THE TASK
Transcribe the following lines of data word for word, leaving every line unchanged.

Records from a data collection
__________

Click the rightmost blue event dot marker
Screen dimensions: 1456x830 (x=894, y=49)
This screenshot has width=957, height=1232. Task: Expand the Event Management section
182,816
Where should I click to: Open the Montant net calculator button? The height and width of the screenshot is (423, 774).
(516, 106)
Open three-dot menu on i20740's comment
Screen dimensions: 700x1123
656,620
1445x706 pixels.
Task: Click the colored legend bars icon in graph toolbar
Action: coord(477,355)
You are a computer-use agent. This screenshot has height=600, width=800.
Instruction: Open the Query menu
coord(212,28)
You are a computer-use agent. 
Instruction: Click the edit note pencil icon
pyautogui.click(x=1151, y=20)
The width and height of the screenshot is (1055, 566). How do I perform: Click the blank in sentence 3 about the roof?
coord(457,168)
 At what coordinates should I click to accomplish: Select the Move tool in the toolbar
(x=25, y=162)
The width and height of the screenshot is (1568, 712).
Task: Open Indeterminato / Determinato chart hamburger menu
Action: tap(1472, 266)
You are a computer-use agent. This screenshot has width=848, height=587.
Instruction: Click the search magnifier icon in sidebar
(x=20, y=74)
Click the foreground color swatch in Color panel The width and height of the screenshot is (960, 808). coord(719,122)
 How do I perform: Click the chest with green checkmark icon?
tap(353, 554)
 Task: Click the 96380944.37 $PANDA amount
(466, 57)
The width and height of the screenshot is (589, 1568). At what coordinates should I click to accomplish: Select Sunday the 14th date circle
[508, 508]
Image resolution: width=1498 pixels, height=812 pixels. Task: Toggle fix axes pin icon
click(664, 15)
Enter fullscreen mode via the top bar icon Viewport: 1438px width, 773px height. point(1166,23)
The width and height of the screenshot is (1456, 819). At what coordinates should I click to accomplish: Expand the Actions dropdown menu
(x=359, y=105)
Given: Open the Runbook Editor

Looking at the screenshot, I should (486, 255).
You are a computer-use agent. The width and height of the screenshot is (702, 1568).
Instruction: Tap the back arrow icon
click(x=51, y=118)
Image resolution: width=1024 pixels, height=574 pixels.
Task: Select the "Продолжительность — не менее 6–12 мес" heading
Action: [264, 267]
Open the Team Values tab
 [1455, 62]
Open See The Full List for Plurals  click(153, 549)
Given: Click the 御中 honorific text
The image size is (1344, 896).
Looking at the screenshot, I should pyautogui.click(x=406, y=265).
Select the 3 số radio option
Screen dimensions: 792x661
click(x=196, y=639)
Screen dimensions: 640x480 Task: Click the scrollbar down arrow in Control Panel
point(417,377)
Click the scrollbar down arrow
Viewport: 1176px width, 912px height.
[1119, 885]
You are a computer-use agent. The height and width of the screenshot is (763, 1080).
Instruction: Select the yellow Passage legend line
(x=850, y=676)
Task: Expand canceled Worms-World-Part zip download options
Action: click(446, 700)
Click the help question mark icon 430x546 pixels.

__________

SOLVED PROBLEM
Click the rightmost blue event dot marker
Screen dimensions: 1456x830 (x=894, y=49)
This screenshot has width=957, height=1232. Task: Expand the Event Management section
182,816
Where should I click to: Open the Montant net calculator button? The height and width of the screenshot is (423, 774).
(516, 106)
Open three-dot menu on i20740's comment
Screen dimensions: 700x1123
656,620
1445x706 pixels.
Task: Click the colored legend bars icon in graph toolbar
Action: coord(477,355)
You are a computer-use agent. This screenshot has height=600, width=800.
Instruction: Open the Query menu
coord(212,28)
You are a computer-use agent. 
Instruction: Click the edit note pencil icon
pyautogui.click(x=1151, y=20)
The width and height of the screenshot is (1055, 566). How do I perform: Click the blank in sentence 3 about the roof?
coord(457,168)
 At what coordinates should I click to accomplish: Select the Move tool in the toolbar
(x=25, y=162)
The width and height of the screenshot is (1568, 712).
Task: Open Indeterminato / Determinato chart hamburger menu
Action: tap(1472, 266)
You are a computer-use agent. This screenshot has width=848, height=587.
Instruction: Click the search magnifier icon in sidebar
(x=20, y=74)
Click the foreground color swatch in Color panel The width and height of the screenshot is (960, 808). coord(719,122)
 How do I perform: Click the chest with green checkmark icon?
tap(353, 554)
 Task: Click the 96380944.37 $PANDA amount
(466, 57)
The width and height of the screenshot is (589, 1568). At what coordinates should I click to accomplish: Select Sunday the 14th date circle
[508, 508]
Image resolution: width=1498 pixels, height=812 pixels. Task: Toggle fix axes pin icon
click(664, 15)
Enter fullscreen mode via the top bar icon Viewport: 1438px width, 773px height. point(1166,23)
The width and height of the screenshot is (1456, 819). At what coordinates should I click to accomplish: Expand the Actions dropdown menu
(x=359, y=105)
Given: Open the Runbook Editor

Looking at the screenshot, I should (486, 255).
You are a computer-use agent. The width and height of the screenshot is (702, 1568).
Instruction: Tap the back arrow icon
click(x=51, y=118)
Image resolution: width=1024 pixels, height=574 pixels.
Task: Select the "Продолжительность — не менее 6–12 мес" heading
Action: [264, 267]
Open the Team Values tab
 [1455, 62]
Open See The Full List for Plurals  click(153, 549)
Given: Click the 御中 honorific text
The image size is (1344, 896).
Looking at the screenshot, I should pyautogui.click(x=406, y=265).
Select the 3 số radio option
Screen dimensions: 792x661
click(x=196, y=639)
Screen dimensions: 640x480 Task: Click the scrollbar down arrow in Control Panel
point(417,377)
Click the scrollbar down arrow
Viewport: 1176px width, 912px height.
[1119, 885]
You are a computer-use agent. The height and width of the screenshot is (763, 1080).
Instruction: Select the yellow Passage legend line
(x=850, y=676)
Task: Expand canceled Worms-World-Part zip download options
Action: click(446, 700)
Click the help question mark icon 430x546 pixels.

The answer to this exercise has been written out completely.